The Nigerian government has to show the willpower and allocate at least five percent of the country’s GNP to health including provision of public toilets. The World Health Organisation (WHO) recommends that every country should spend at least five percent of its GNP on health. Painfully, Nigeria is spending between 1.5 and four percent only. On the other hand, most advanced nations spend at least 10 percent of their GNP on public health. There is need for networking with relevant ministries and agencies in order to have a success story. In this regard, the ministries of health, water resources, housing, and education must begin to dance together. Self-seeking and corruption should not be given a place to stand in the scheme of things.

Apart from providing toilets and urinals, there must be a strong piece of legislation on the use and management of these facilities from the perspective of maintenance and sustainability. Anybody who falls foul of this legal arrangement must be sanctioned accordingly. Toilet managers must also have supervisors for optimal efficiency. User charges may have to be paid to ensure good maintenance of these toilets at all times, in line with the best global practices. Modifying or changing a people’s cultural orientation needs a great deal of sophisticated social engineering enshrined in sociology, anthropology and psychology. Consequently, the government has a long, fierce battle to fight against monumental ignorance including primordial fear of bewitchment that afflicts many citizens like a plague.

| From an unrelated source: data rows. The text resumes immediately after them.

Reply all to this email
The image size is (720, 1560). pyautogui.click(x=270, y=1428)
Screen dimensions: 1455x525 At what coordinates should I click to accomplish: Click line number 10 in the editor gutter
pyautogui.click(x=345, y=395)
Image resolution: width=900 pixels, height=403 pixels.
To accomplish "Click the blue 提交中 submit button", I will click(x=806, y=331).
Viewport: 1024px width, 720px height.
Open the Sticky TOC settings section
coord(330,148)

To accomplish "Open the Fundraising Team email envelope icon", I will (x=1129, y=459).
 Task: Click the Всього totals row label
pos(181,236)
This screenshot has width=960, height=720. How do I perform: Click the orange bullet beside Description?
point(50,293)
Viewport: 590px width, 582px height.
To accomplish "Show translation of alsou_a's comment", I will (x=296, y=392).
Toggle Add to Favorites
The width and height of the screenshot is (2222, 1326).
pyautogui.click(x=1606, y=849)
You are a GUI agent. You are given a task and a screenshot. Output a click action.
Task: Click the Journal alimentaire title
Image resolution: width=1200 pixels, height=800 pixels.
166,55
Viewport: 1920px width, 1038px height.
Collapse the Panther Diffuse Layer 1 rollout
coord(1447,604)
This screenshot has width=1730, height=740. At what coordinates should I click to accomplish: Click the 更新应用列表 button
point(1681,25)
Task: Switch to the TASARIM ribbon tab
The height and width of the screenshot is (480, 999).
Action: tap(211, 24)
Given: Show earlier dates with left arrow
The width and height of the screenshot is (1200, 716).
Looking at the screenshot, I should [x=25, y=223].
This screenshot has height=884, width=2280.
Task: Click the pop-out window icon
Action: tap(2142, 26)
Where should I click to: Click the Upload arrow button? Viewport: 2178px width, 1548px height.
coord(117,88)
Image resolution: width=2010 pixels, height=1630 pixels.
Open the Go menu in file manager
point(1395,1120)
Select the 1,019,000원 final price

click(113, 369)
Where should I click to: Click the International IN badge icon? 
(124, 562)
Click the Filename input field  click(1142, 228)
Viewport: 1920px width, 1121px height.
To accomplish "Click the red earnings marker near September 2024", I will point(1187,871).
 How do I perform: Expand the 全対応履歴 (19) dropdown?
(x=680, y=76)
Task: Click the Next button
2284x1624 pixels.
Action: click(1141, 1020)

Whenever rains carry human faeces from the bush into rivers, streams and ponds from where water is fetched for drinking and washing dresses, then the people are directly introducing all kinds of germs into their bodies. This is a desideratum for diseases-one main index of underdevelopment in Nigeria. Therefore, witches –real or imaginary are not to blame. We should leave witches out of this. Those defecating in open spaces including water bodies are the witches or wizards that must be tamed at all costs through appropriate health education especially regular public awareness campaigns. This is in addition, to the government that does not show sufficient commitment to the issue of public health as a baseline for improving the human condition.

Professor Ogundele writes from Dept. of Archaeology and Anthropology, University of Ibadan.